Le pire, donc, comme vous le devinez sans doute, Sherlock que vous êtes, c'est que sans cette infime petite chose sans importance pour tout le monde sauf moi, je pourrais tout à fait considérer l'oeuvre en question comme étant excellente. Triste, hein? Du coup, ça veut dire que je passe à côté de trucs potentiellement bons ou adulés juste à cause d'un détail qui me gâche le plaisir, voire me fait ressentir un profond dégoût.
Le petit pois qui obscurcit le Soleil, quoi.

Oui, ça peut paraître extrême - et en effet ça l'est - mais c'est comme ça.
Je suis juste incapable de faire comme si ce "détail" n'existait pas.

'fin, je parle de détails, mais c'est plus compliqué que ça, en fait. En général, c'est un peu plus fort que ça, c'est "juste" des trucs qui m'énervent, qui m'agacent - ce qui n'empêche que parfois, et je suis le premier à le reconnaître ce ne sont vraiment que de "simples" détails.

Le problème, j'en suis conscient, vient sans doute de moi (ou alors de absolument tout le monde sauf moi, mais je pense que j'aurais du mal à vous convaincre de ce fait indéniable) et du fait que j'ai des exigences assez particulières - en particulier sur ce que ne doit pas être tel truc. Si je dois sans aucun doute les partager avec certains, la plupart auront sans doute du mal à les comprendre. Et de ce fait, ne pas voir où se situe le problème là où moi, j'en vois un.
Ça me rend d'autant plus triste, ou grincheux, que je suis de fait parfois tout seul à trouver que ces défauts sont des défauts, et ce que tout le monde trouve classe, ou beau, ou intelligent, ou bien, ou drôle, ben pour moi non, c'est juste nul et extrêmement énervant. Et vous savez sans doute ce que c'est lorsque personne ne partage votre avis (voire lorsque tout le monde va affirmer carrément le contraire, ce qui ne va que renforcer votre frustration) ou que tout le monde se fout de cet élément que vous, vous avez trouvé incohérent/chiant/débile/inutile/au choix. Peut-être que tout le monde est trop bon public, et moi, pas assez.
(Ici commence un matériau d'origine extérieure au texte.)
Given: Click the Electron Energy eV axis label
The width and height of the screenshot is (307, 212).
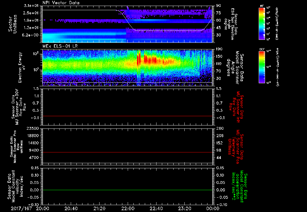Looking at the screenshot, I should click(x=22, y=67).
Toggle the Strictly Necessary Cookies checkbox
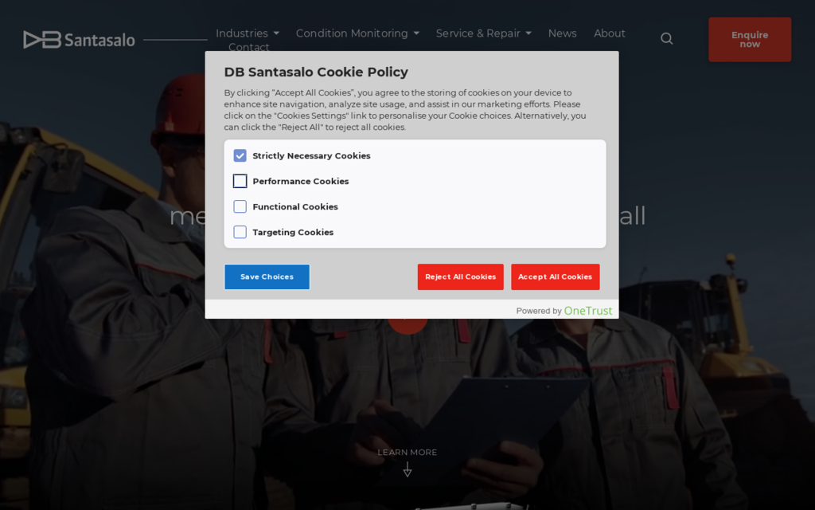This screenshot has height=510, width=815. click(x=240, y=156)
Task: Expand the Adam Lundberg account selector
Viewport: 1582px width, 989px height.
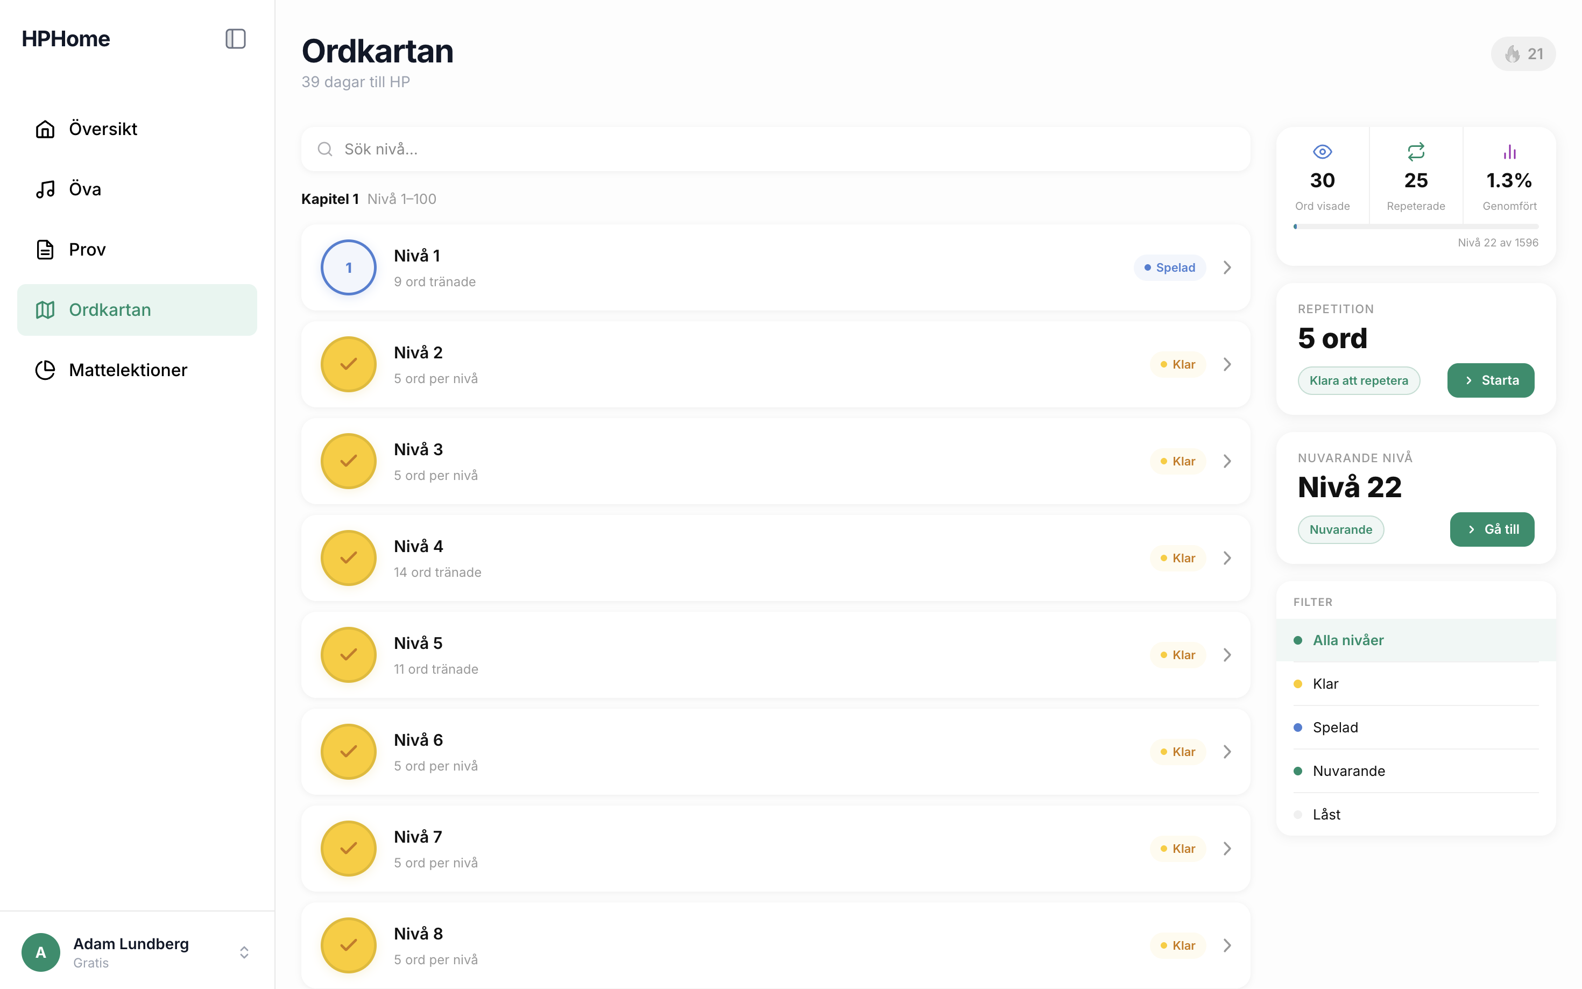Action: tap(245, 952)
Ou alors c'est que je prends un peu trop au sérieux ces oeuvres.
Zut.

Je ne citerai pas d'exemples particuliers, ça signifierait faire un choix, et si vous saviez la liste incroyable d'éléments qui pourraient figurer dans cet article, et quelle fervente haine je leur voue, vous seriez vous aussi refroidi. Et puis vous savez déjà que je suis incapable de trancher. Ou alors ça me prendrait cinq ans, et une retraite dans un temple au Népal pour méditer sur le sujet. Si on cherche une raison plus profonde, disons que ça détruirait tout mon propos en réduisant tout cela à quelque chose de très particulier, alors que c'est beaucoup plus varié et général, en fait.
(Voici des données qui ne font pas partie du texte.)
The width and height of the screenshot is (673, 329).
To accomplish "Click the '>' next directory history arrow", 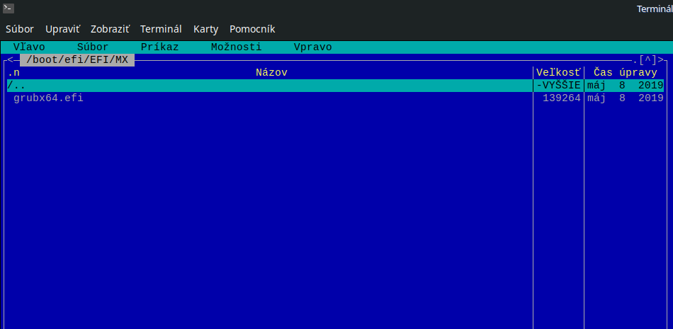I will (661, 60).
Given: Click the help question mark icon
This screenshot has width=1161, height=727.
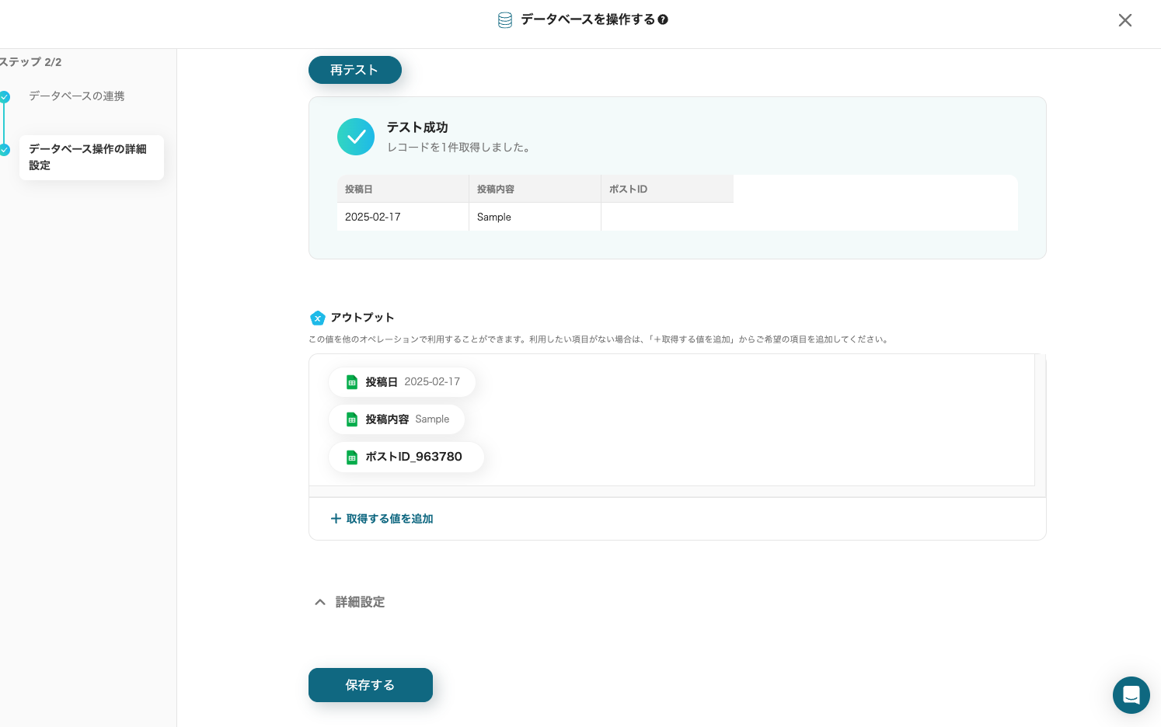Looking at the screenshot, I should (663, 19).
Au final, cette attitude est d'autant plus paradoxale qu'il m'arrive d'adorer tellement des trucs qu'au lieu de faire avec leurs défauts, ou de me dire que leurs qualités sont si incroyables qu'elles surpassent et masquent leurs défauts, ben je refuse tout simplement de les voir. Je m'aveugle, en quelque sorte. Ce qui est tout le contraire de ce que j'ai passé 36.000 paragraphes à vous décrire.
De la mauvaise foi pure, en somme. C'est bête, hein?
Mais bon, comme je n'arrête pas de le dire: "je suis comme ça"!


Pas de conclusion, j'ai autre chose à faire.
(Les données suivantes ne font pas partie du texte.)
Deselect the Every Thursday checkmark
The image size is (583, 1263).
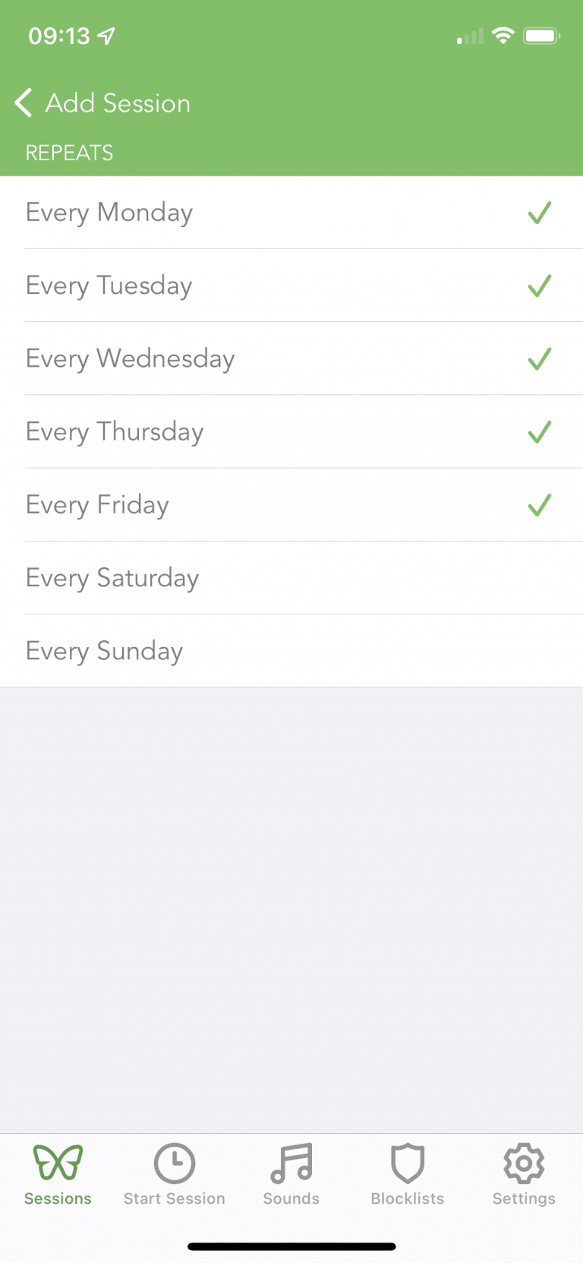pos(539,432)
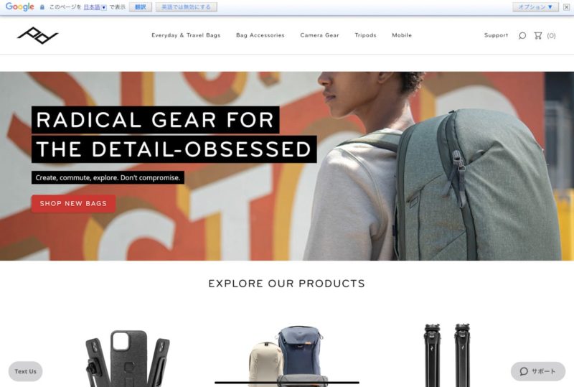The image size is (574, 387).
Task: Open the search magnifier icon
Action: pos(522,36)
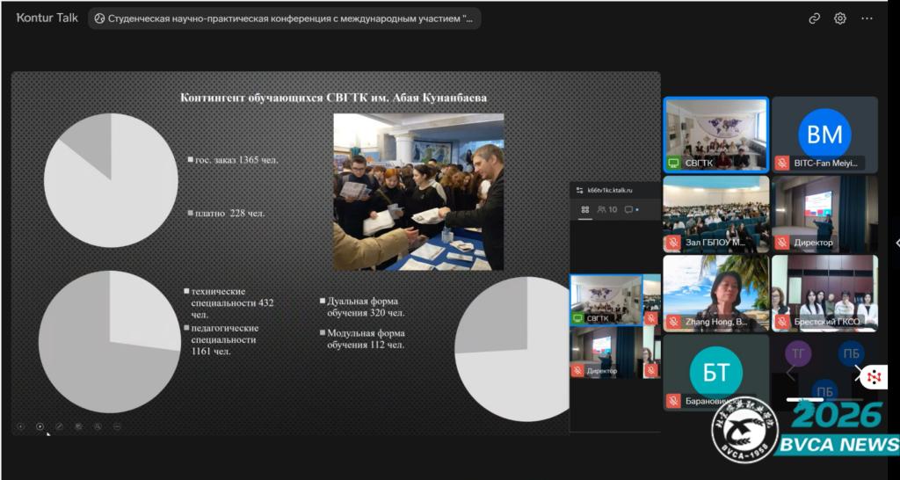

Sans rapport aucun, pour ceux celui qui l'auraient l'a déjà lu (moi), j'ai édité l'article sur Fragile Dreams
Et sinon, on se retrouve pour un prochain billet sur Ah! My Goddess. Pour une fois que je sais ce que je prévois de faire, vous n'allez pas vous en plaindre, si?



Comme j'ai pris l'habitude des mettre des images d'oeuvres 
à la fin de mes articles, je le fais ici aussi, mais pour ce
 qui est de trouver un rapport avec le reste... Ben, zut.



_________________________
 *que ce soit en terme de lectures, films, jeux vidéos, séries, musique... et peut-être même avec les êtres humains, à commencer par moi-même, ce qui me pose parfois quelques menus soucis, comme vous n'aurez pas tardé à l'imaginer. (Si c'est le cas, vous êtes très forts. (Si, si.))
**mais pas tout le temps; j'essaye en général de faire bonne figure***
***même si c'est auprès de pas grand-monde, remarquez.
****aussi bien littéralement que figuré, en fait.